# What the task asks:
What is needed is an exact copy of all the records.

----- Data under study

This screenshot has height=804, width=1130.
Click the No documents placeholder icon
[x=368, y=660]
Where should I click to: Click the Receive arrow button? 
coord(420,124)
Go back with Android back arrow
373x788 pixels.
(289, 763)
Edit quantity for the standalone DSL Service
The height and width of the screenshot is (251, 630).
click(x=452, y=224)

----------

# Answer to the exercise:
This screenshot has height=804, width=1130.
Click the No documents placeholder icon
[x=368, y=660]
Where should I click to: Click the Receive arrow button? 
coord(420,124)
Go back with Android back arrow
373x788 pixels.
(289, 763)
Edit quantity for the standalone DSL Service
The height and width of the screenshot is (251, 630).
click(x=452, y=224)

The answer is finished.